IRA & Retirement Benefit Planning
Individual Retirement Accounts (IRAs), 401(k)’s and other retirement plans and accounts are often a part of an individual’s asset portfolio. In the estate planning context, retirement plans and accounts (like life insurance) are sometimes referred to as “non-probate” assets. That means that, upon your death, they do not pass under the terms of your Will but, rather, they pass as you have directed on a beneficiary designation form that you have provided to the account custodian or plan administrator. Accordingly, it is vital that the beneficiary designations that you make with respect to these accounts and plans are correctly worded and tied in with the rest of your estate planning in order to ensure that these assets pass on to your designated heirs in the most efficient and tax beneficial manner possible. It is important to remember that, generally, the assets held in such accounts and plans constitute deferred income which has not yet been recognized by you. Therefore, withdrawals from these accounts by your heirs following your death will generally be taxable income to them. The flexibility that your heirs will have in determining the timing of their withdrawals from these accounts and their recognition of tax on these withdrawals can be greatly affected by how you have set up the death beneficiary designations on these accounts.

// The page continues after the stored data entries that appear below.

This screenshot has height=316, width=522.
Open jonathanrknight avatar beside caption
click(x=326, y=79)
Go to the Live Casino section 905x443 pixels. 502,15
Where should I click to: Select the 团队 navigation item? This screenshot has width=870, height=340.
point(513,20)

We can help you avoid the potential traps and pitfalls that can result from such retirement plan beneficiary designations and help get them correctly worded and tied in with your overall plan.

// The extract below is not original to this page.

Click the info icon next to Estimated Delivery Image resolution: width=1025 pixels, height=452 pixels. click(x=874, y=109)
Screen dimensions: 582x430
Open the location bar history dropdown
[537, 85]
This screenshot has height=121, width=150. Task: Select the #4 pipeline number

We live in an increasingly litigious world. The potential liability that can arise from presently unforeseeable events can be catastrophic to your financial wellbeing. At Todd Rossman Law, we can assist with applying proven strategies for ethically preserving and protecting your wealth including, but not limited to, limited liability entities such as limited liability partnerships (LLPs), limited liability companies (LLCs), investing in lawsuit exempt assets, certain irrevocable trusts, and form of ownership and gifting strategies
Special Needs Planning
Planning today and for the future can ensure the highest quality of life for your family member with special needs. At Todd Rossman Law, we use our knowledge of the many public benefits programs in developing special needs plans that will allow the family member to qualify for benefits and still have resources to provide quality of life and peace of mind.
Often, special needs trusts are a vital part of that planning. Such trusts fulfill three primary functions:
1. To manage funds for a beneficiary who may not be able to do so on their own due to a disability.

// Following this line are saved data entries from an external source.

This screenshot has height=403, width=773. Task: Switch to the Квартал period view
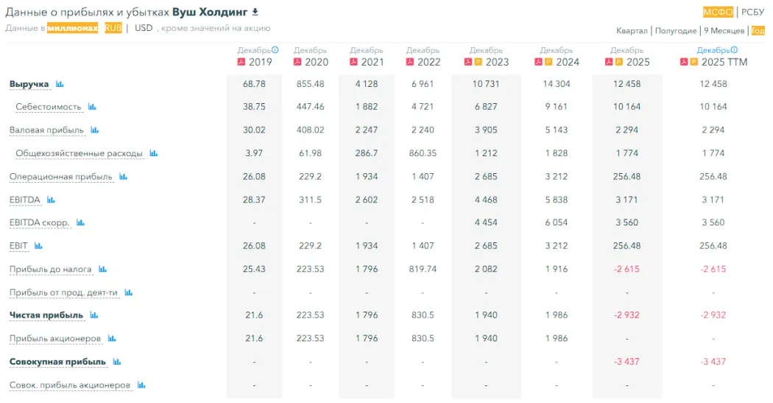click(x=632, y=31)
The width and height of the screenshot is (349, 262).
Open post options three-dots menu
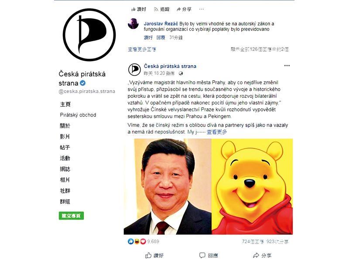pyautogui.click(x=287, y=66)
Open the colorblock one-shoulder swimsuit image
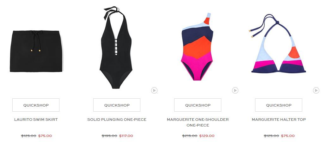 tap(197, 46)
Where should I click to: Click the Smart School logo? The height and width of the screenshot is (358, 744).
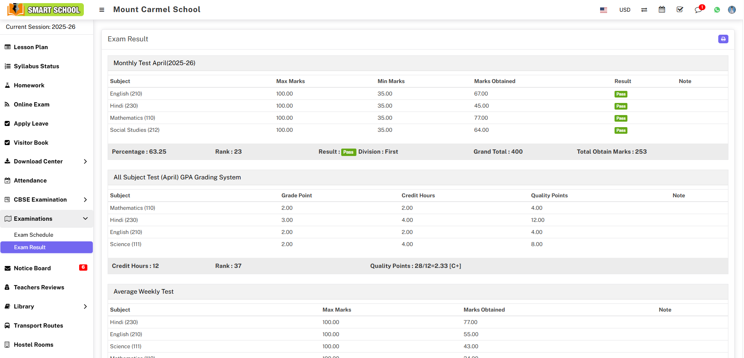click(46, 10)
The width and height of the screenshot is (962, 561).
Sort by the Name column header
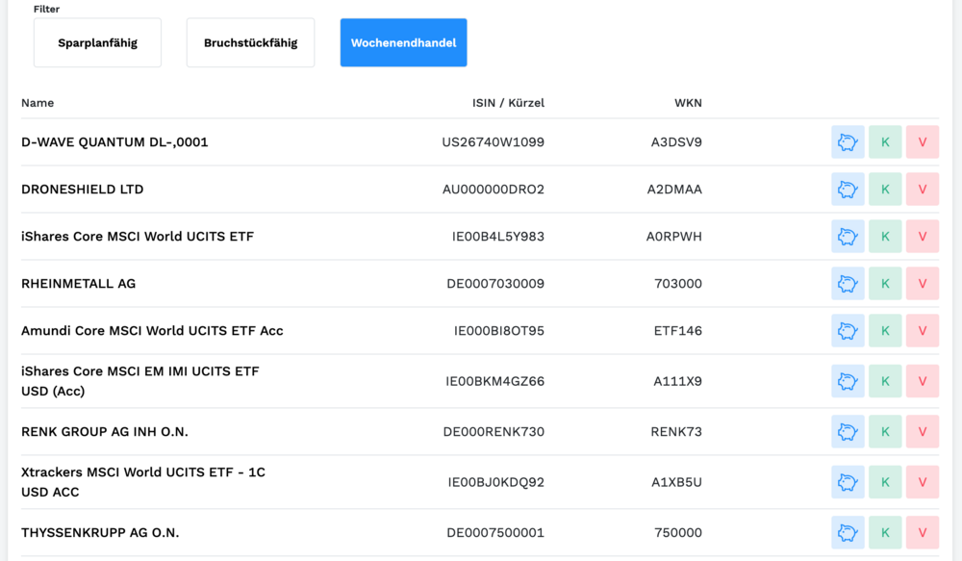(x=38, y=103)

2. To preserve that beneficiary’s eligibility for public benefits that they may be entitled to including SSI, and Medicaid benefits.
3. To provide a source of funds that can be used for quality of life expenditures for the benefit of that beneficiary that are not otherwise provided for by public benefits.
There can be a variety of sources of funds to be contributed to special needs trusts such as inheritances or gifts or from lawsuit recoveries. Great care must be taken in crafting the appropriate trust language to best fit the beneficiary’s specific situation in order to ensure that continued eligibility for public benefits is not jeopardized and the beneficiary’s quality of life can be maximized. At Todd Rossman Law, we possess that expertise.